> _Texto de origem_:

——

Extremismo crescente
          “Acredito sim em crescimento da extrema direita, ainda que a população pobre e com pouca educação formal nem saiba o que isso significa. Apoia o presidente por simpatia, por razões mais religiosas do que políticas. Creio que o caos político sempre será cenário favorável para um golpe”, analisa Cris Vallada.
          Para ela, “o momento é delicado não do ponto de vista da liberdade de imprensa, uma vez que nunca foi tão fácil publicar algo. É delicado do ponto de vista da informação correta, apurada, responsável. As pessoas querem ouvir o que vai de encontro à opinião delas e não a verdade dos fatos. Daí a hostilidade e as agressões (contra profissionais de comunicação)”.

Passado ignorado

          Contundente em sua análise, a professora Patrícia Ferreira Braga (foto), de João Monlevade (MG), de 44 anos, vê as manifestações “como uma demonstração de total ignorância do passado recente do país. Quem postula por isso nunca deve ter estudado sobre os horrores da ditadura e o quanto os direitos individuais foram comprometidos naquele período. São ignorantes úteis manipulados por interesses inescrupulosos”.
          Sobre a atitude do presidente, Patrícia afirma: “não considero postura. Aliás, esse senhor é qualquer coisa exceto político. É um abestalhado egocêntrico que só se preocupa com interesses próprios, estando completamente alienado das necessidades do país”.
          A professora analisa ainda que “as condições para o golpe estão armadas. Basta a canetada. O brasileiro da classe média, que apoia a volta da ditadura, é um povo soberbo. Se acha europeu, rico e culto. E não admite que o pobre, o preto, o gay, os diferentes; tenham os mesmos direitos que acreditam ter recebido por mérito divino. Afinal, são “generosos” e “tementes a Cristo”. Assim, acreditam que a ditadura restabeleceria essa “ordem” e as coisas retomariam seu status verdadeiro”.
          Sobre as agressões a imprensa e o momento delicado do país, a professora afirma: “o ser que ocupa a presidência instiga as pessoas contra os jornalistas. Não quer a verdade exposta. Ameaça caçar concessões e menospreza repórteres. Isso legítima seus apoiadores a agirem contra a imprensa e pedir limite a sua atuação. Neste momento, todas as instituições democráticas estão sob ameaça”.

Sem esperança
“Ando desesperançosa com o país. Temendo muito o retorno do regime ditatorial. Se o povo continuar nessa ignorância não vejo solução a médio prazo para nossos problemas. Essa polarização PT x Direita é nefasta. É preciso construir e acreditar na via do meio. Sem isso estaremos condenados às polaridades que não solucionam nada. Só disseminam o ódio e a desunião do povo”, finaliza Patrícia

Presidente desrespeita lei
Manifestantes agridem jornalistas

          Com a experiência de quem viveu os tempos duros do regime militar, o escritor Carlos da Terra diz que vê “com profunda ansiedade e preocupação (as manifestações de domingo). As pessoas que viveram aqueles árduos e sombrios tempos da ditadura militar ainda trazem as marcas do terror em suas almas. Mães que perderam seus filhos jamais se recuperaram do trauma”.

——

> _Conjunto de dados_:
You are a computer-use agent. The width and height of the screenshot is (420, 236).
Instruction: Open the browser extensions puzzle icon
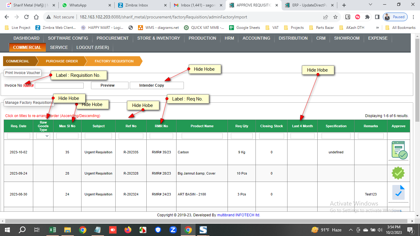pyautogui.click(x=367, y=17)
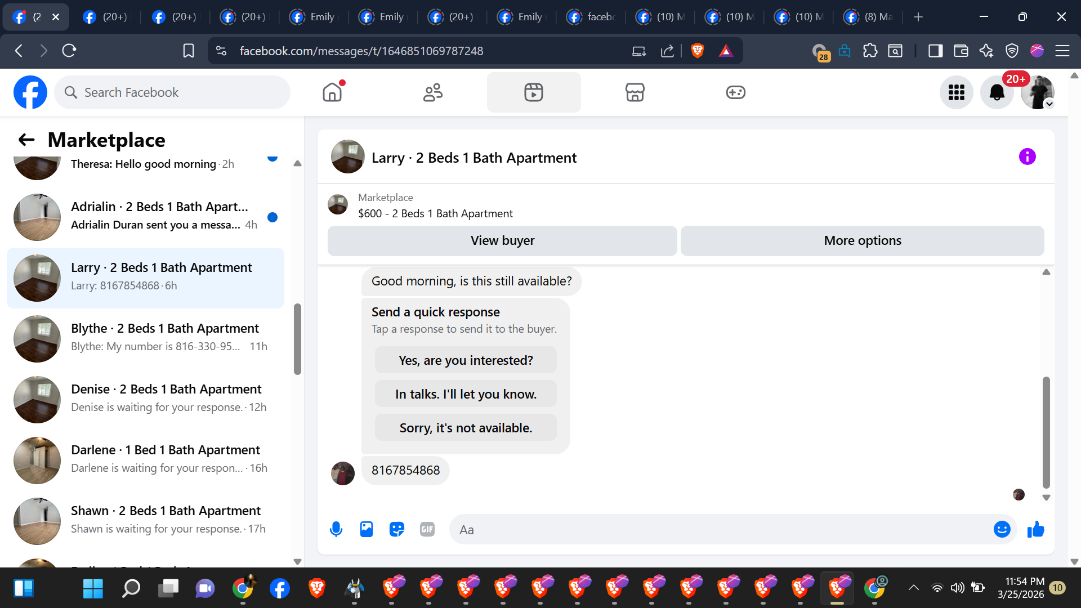Click the View buyer button

click(x=502, y=241)
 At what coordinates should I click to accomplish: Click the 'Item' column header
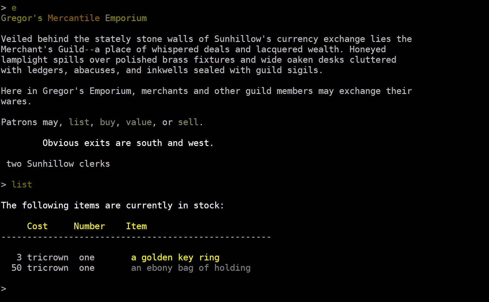(x=136, y=226)
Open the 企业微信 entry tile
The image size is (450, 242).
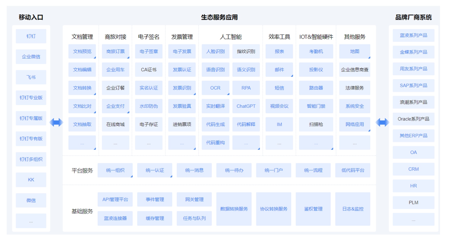click(31, 57)
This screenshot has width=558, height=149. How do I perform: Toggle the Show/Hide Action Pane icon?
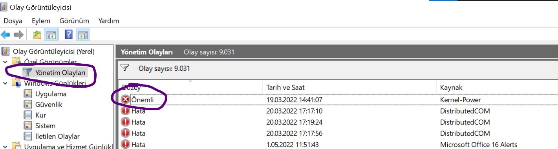[82, 35]
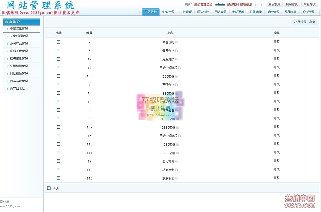Click the left arrow icon beside 注销登录
The width and height of the screenshot is (321, 212).
pos(255,5)
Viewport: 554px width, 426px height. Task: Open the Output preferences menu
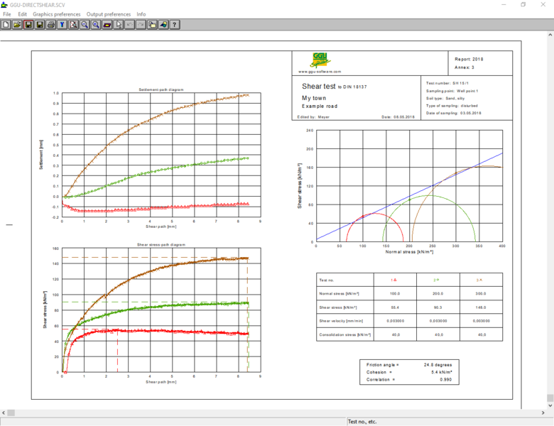(x=109, y=14)
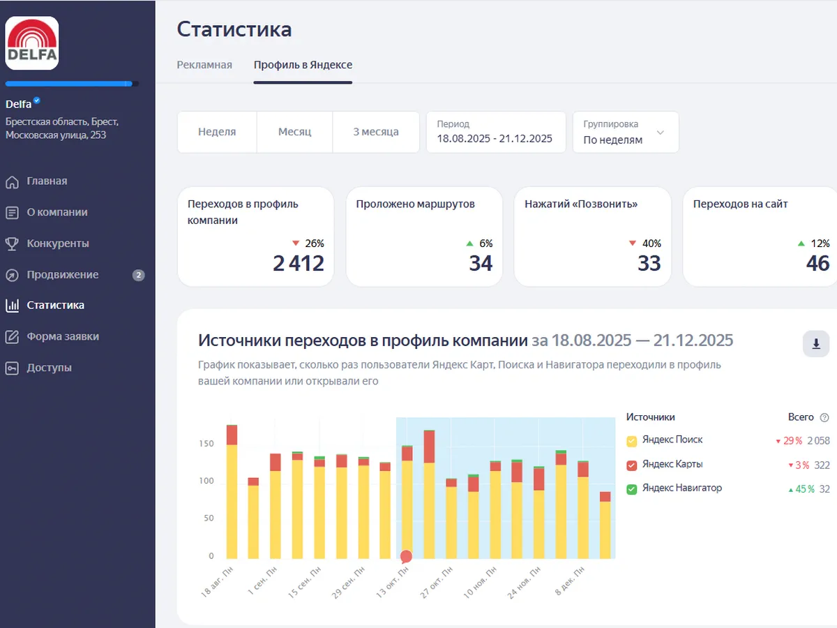Viewport: 837px width, 628px height.
Task: Toggle the Яндекс Навигатор source checkbox
Action: (632, 489)
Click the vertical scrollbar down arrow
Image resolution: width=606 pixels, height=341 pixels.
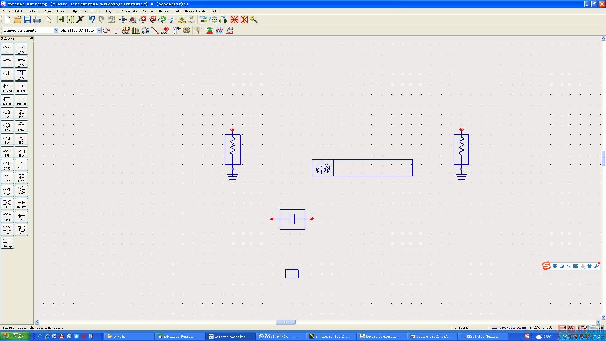pos(603,317)
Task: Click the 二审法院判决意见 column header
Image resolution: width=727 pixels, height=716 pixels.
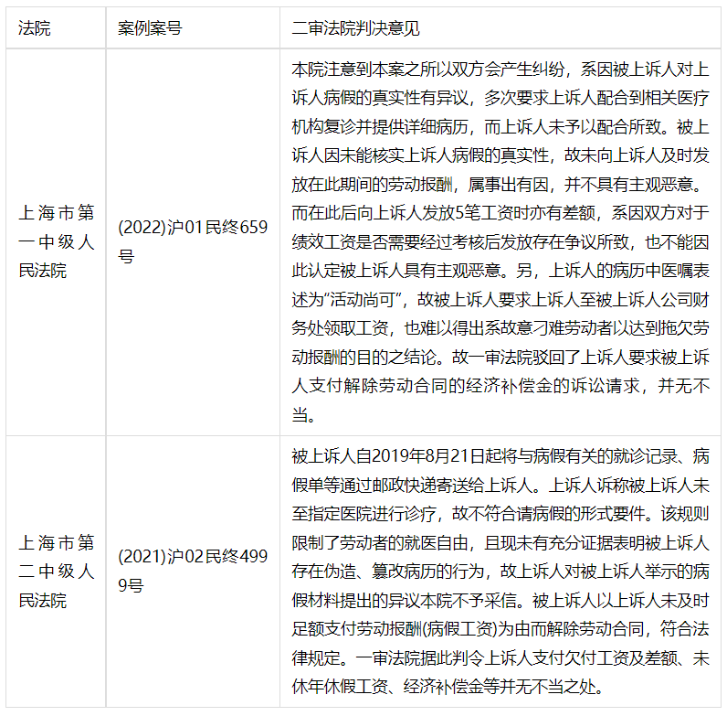Action: click(355, 28)
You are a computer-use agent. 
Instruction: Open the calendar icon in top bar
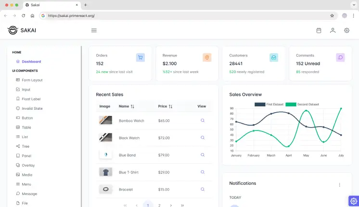tap(319, 30)
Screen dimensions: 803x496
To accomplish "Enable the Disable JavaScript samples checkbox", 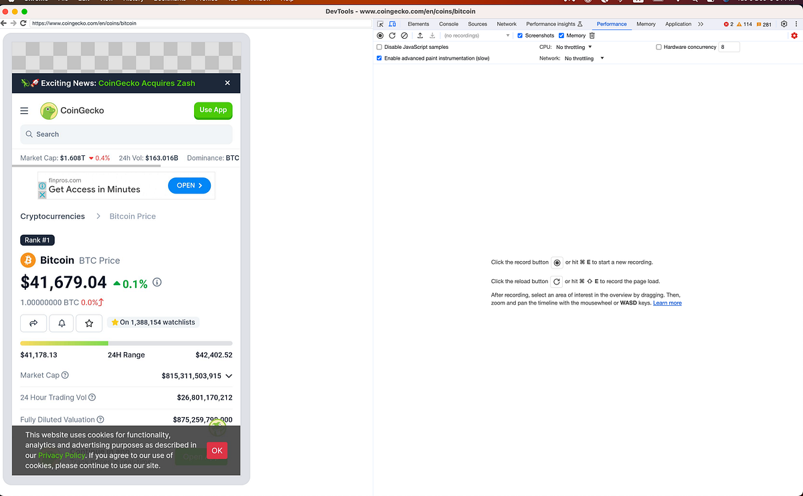I will coord(381,47).
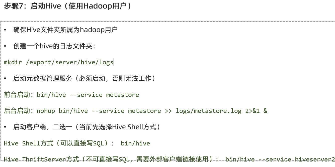Click the word metastore in foreground command

point(123,95)
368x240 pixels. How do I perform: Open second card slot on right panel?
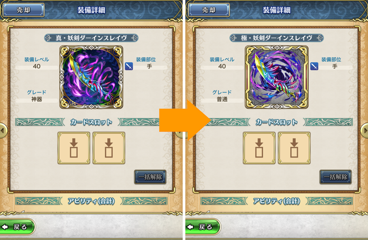point(294,148)
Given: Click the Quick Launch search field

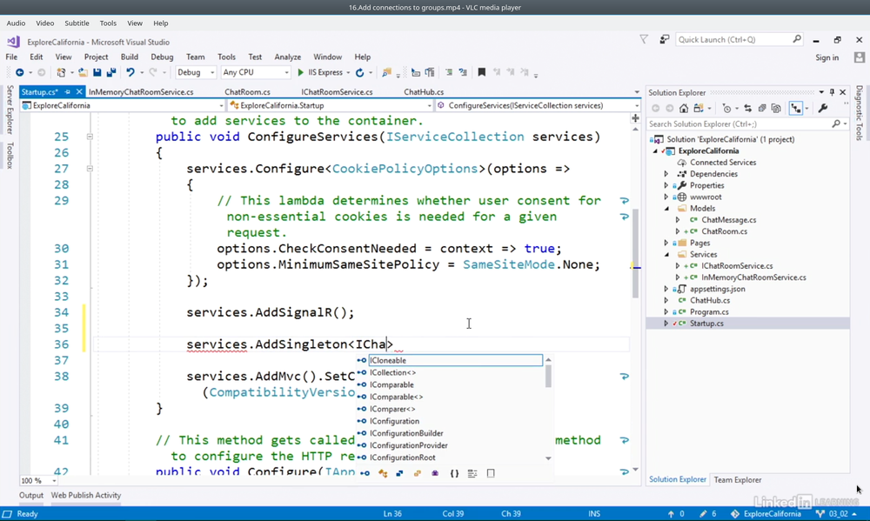Looking at the screenshot, I should pos(733,39).
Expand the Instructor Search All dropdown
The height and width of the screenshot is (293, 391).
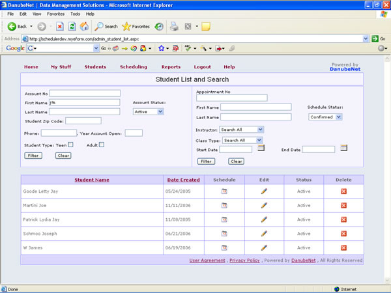point(241,130)
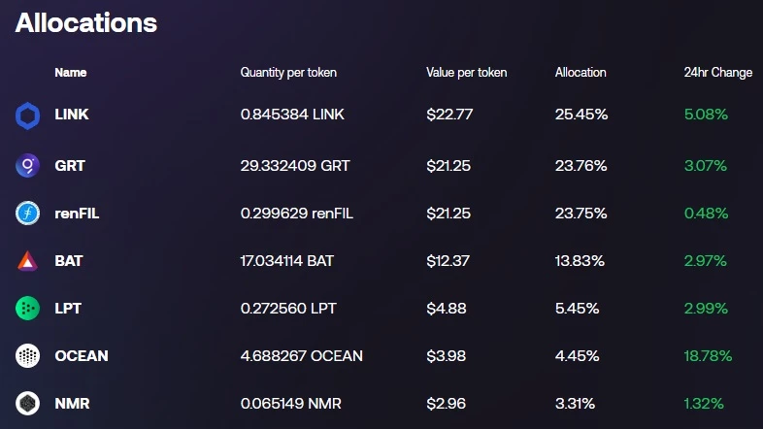Sort by Quantity per token header
Viewport: 763px width, 429px height.
[288, 73]
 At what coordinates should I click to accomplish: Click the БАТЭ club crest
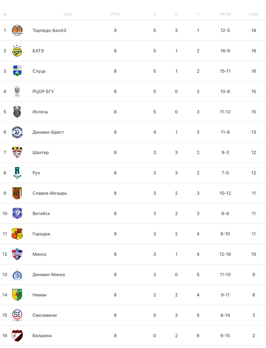pos(17,51)
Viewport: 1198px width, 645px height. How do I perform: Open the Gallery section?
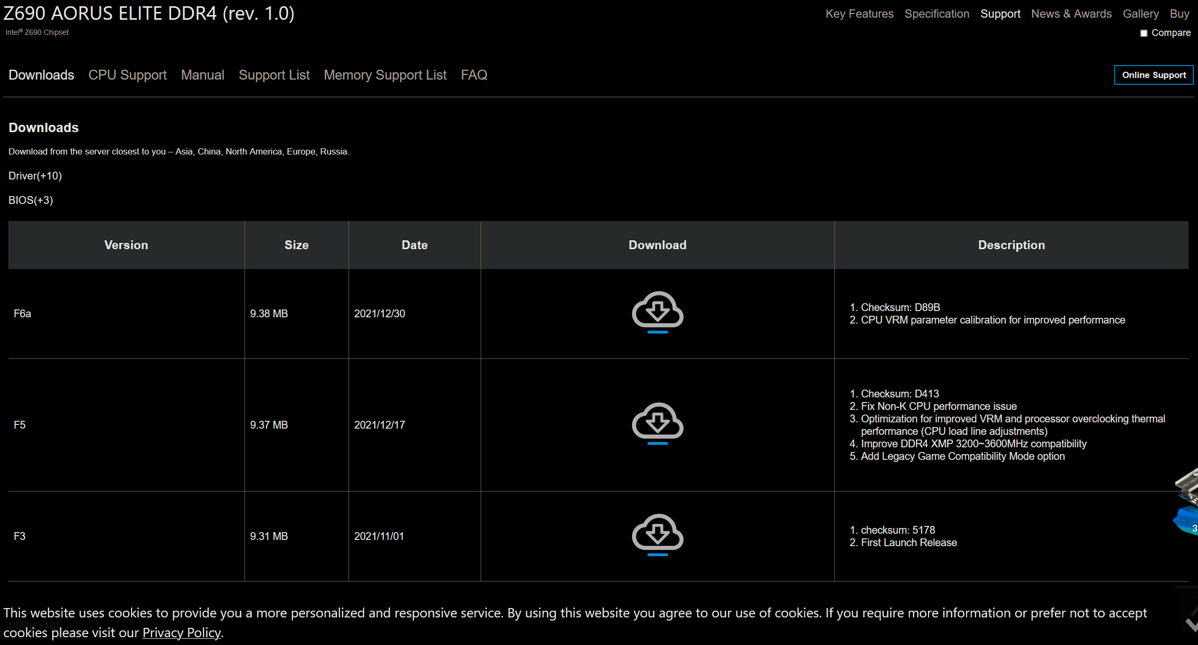tap(1140, 14)
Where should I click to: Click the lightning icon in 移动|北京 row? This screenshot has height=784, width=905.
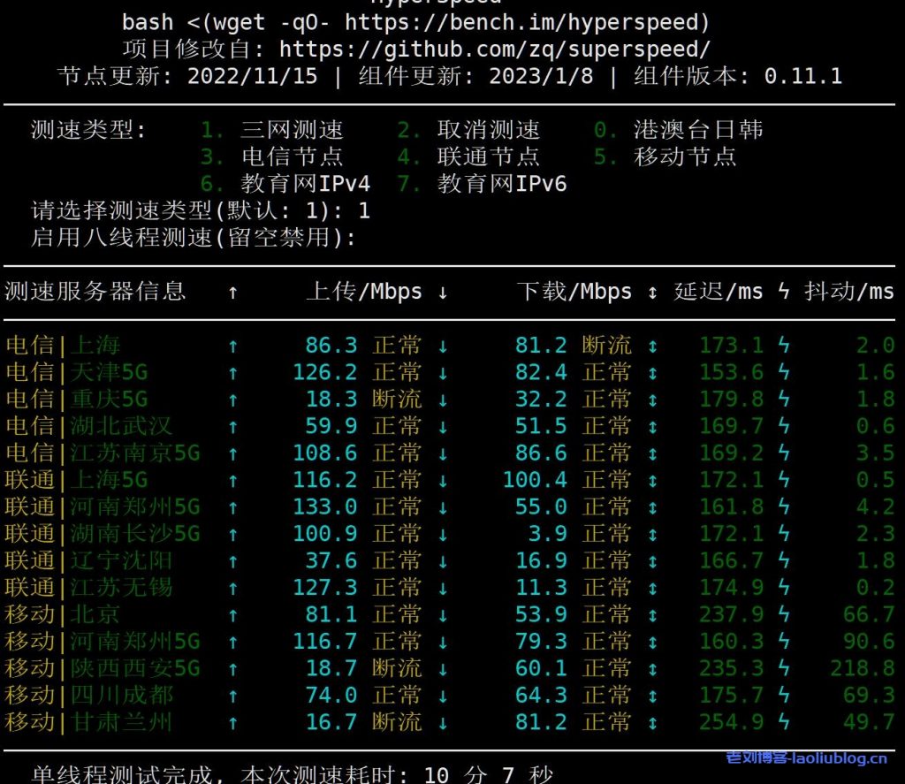pyautogui.click(x=783, y=614)
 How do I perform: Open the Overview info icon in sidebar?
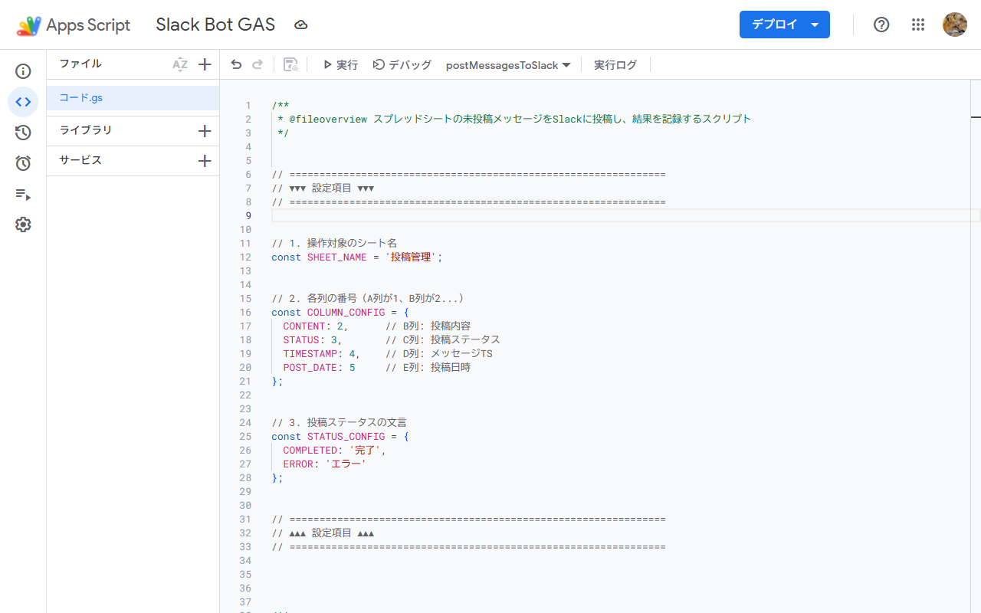click(x=23, y=71)
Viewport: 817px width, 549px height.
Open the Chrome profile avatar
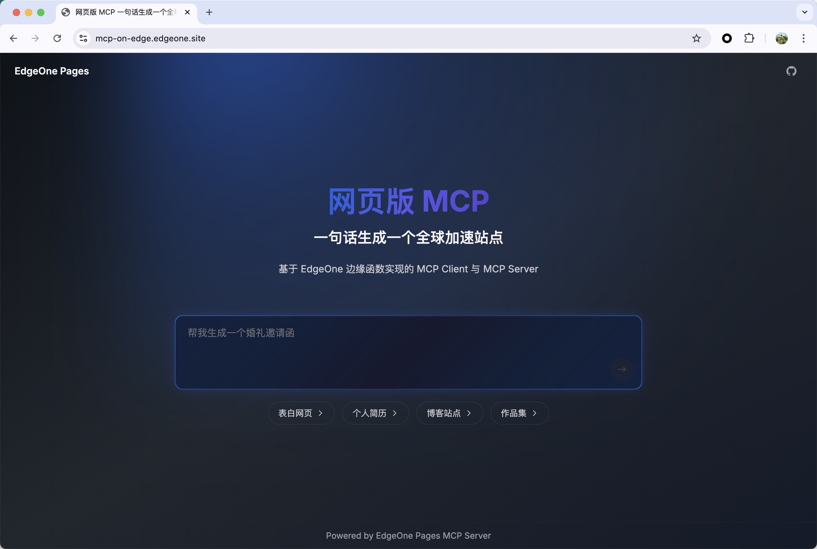(x=782, y=38)
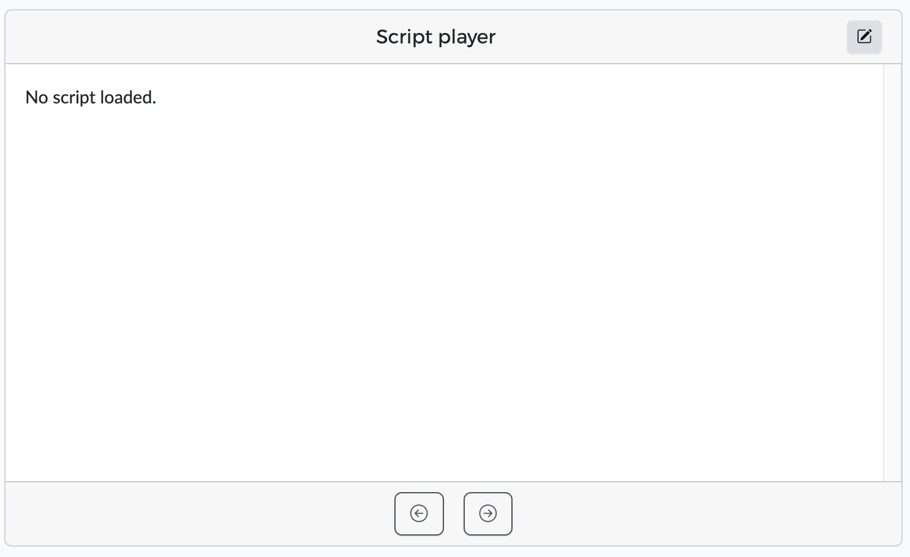Click the 'No script loaded.' message

coord(91,97)
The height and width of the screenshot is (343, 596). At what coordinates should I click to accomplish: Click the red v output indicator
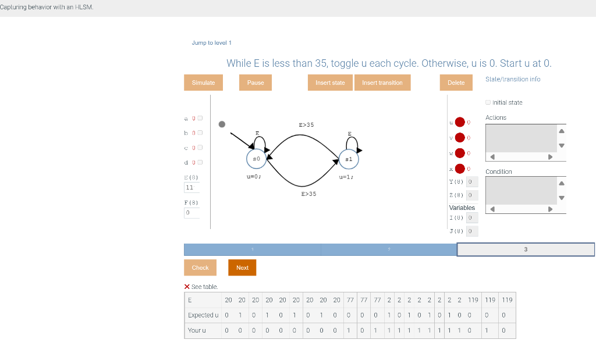pos(459,138)
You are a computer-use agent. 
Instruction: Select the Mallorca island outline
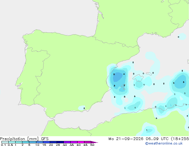(138, 78)
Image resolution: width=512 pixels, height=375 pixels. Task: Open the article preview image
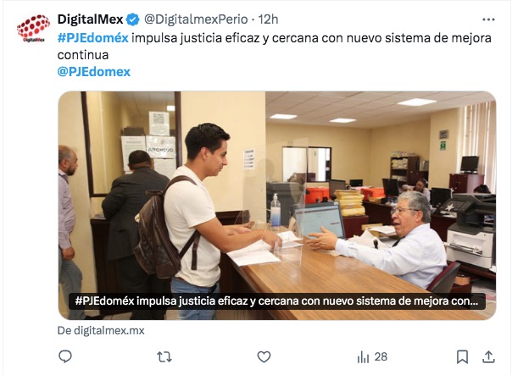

——

> _Descrição do exercício_: Transcreva, do texto sobre as manifestações, o trecho que vai de "Extremismo crescente" até "analisa Cris Vallada.". A listagem não tem nenhuma relação com o texto sobre as manifestações.

> _Resultado final_:
Extremismo crescente
          “Acredito sim em crescimento da extrema direita, ainda que a população pobre e com pouca educação formal nem saiba o que isso significa. Apoia o presidente por simpatia, por razões mais religiosas do que políticas. Creio que o caos político sempre será cenário favorável para um golpe”, analisa Cris Vallada.